The district court concluded: "The evidence presented in this case, before me,
does not rise anywhere to the level that indicates Mr. Smartt was somehow lackluster in
his advocacy under the analysis in State versus Aguilar." We must point out that the
district court can weigh evidence in this proceeding where we cannot.
7
Interestingly, Blum relies on Aguilar and asserts that "[t]he lack of meaningful
communication and the misinformation provided to [him by Smartt] prevented him from
receiving competent counsel." Indeed, Blum raises the same contentions in this appeal
that he asserted in the district court—Smartt did not provide him a copy of the discovery
or police reports; Smartt visited him only four times during the course of his
representation; and Smartt tried to convince Blum to accept a plea each time the two met.
These arguments ignore Smartt's testimony, who stated that he met with Blum at
least six times—often for several hours—hired an investigator for the case, and filed
numerous pretrial motions. Contrary to Blum's assertion that Smartt tried to "convince
him to accept a plea," Smartt testified that Blum authorized him to pursue a plea deal and
even spoke with Blum's family about the proposed plea.

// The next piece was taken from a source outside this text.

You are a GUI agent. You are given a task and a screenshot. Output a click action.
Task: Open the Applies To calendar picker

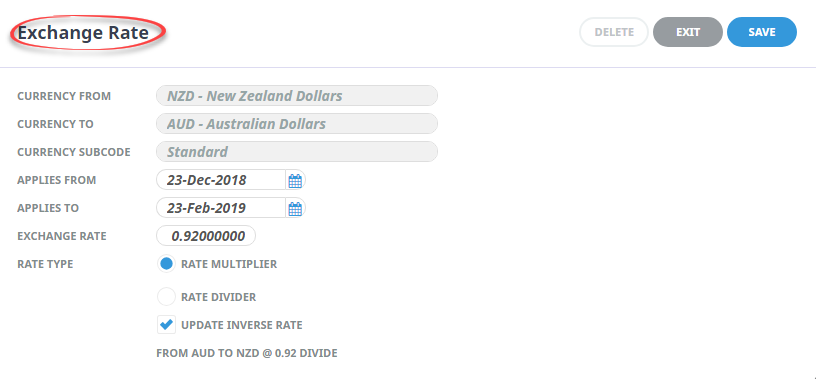point(295,209)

When the district court sorted through this conflicting testimony, it found Smartt
more credible than Blum when it came down to what was discussed and what took place
between them during Smartt's representation. For our part, when we review a district
court's factual findings, it is not our function to weigh conflicting evidence, to evaluate
witnesses' credibility, or to redetermine questions of fact. State v. Fulton, 292 Kan. 642,
647, 256 P.3d 838 (2011). Based on the district court's factual findings, we see no
evidence that leads us to conclude that Smartt's representation was lacking.

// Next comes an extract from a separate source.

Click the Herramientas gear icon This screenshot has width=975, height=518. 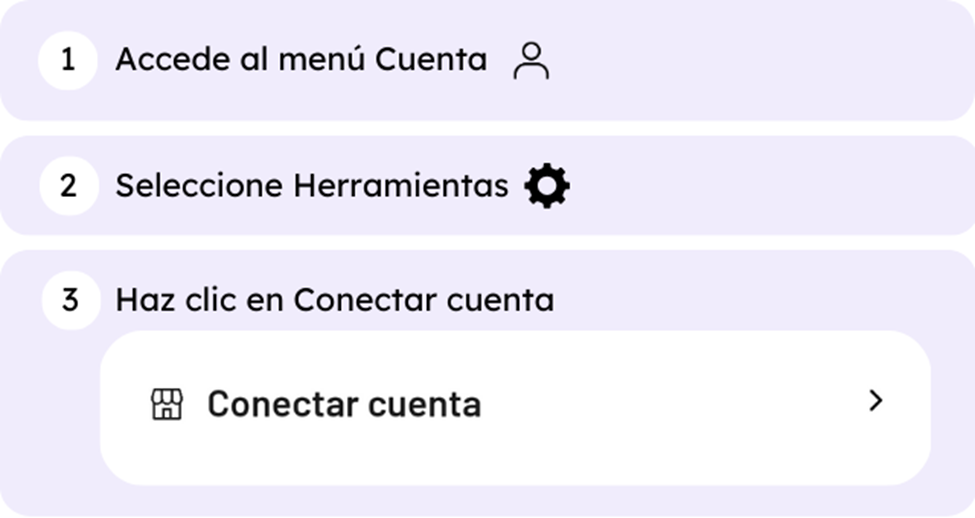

We turn now to the second Edgar factor where Blum asserts he was coerced into
accepting the plea agreement. Essentially, Blum, in a convoluted way, argues that
Smartt's allegedly incompetent advice coerced him into entering the plea agreement.
At the plea withdrawal hearing, Blum emphasized this alleged coercion, stating: "I
felt like . . . [i]f I don't sign this plea, I'm pretty much going to prison for the rest of my
life because Mr. Smartt surely didn't feel very confident in winning this in a trial, and he
made that very clear to me." Despite his misgivings, Blum stated he did not raise any
8
issues before the district court because "I thought that I was forced into speaking; saying
something that I didn't want to say. But then again, I was under the gun. Like I felt like I
had no choice or say in the matter."
These statements did not persuade the district court:
"This Court would find that the evidence presented was that the pressure this
defendant may have felt from various aspects of having pending felony charges of this
nature was no different than is present in all or most criminal cases, and it did not constitute
coercion of the type contemplated by State versus Edgar."
To us Blum reasserts the arguments he presented below but also notes that he has
"dyslexia which resulted in his illiteracy . . . and comprehension problems." Blum claims
"[h]e felt that he could not ask questions in court . . . and believed that he should simply
answer the court's questions in a way that he believed the court and his attorney wanted."
As the State notes in its brief, this argument is contradicted by the evidence.
Smartt testified that Blum appeared before the district court on December 30, 2014, to
enter a formal plea. However, Blum halted the plea hearing and stated he wished to
consult with private counsel before entering the plea agreement. This fact, more than
anything else, shows unequivocally that Blum was not coerced and understood he could
stop the plea hearing at any time. Because the trial court did not abuse its discretion when
it determined Smartt was competent, it similarly did not abuse its discretion when it
determined Blum was not coerced into entering the plea agreement.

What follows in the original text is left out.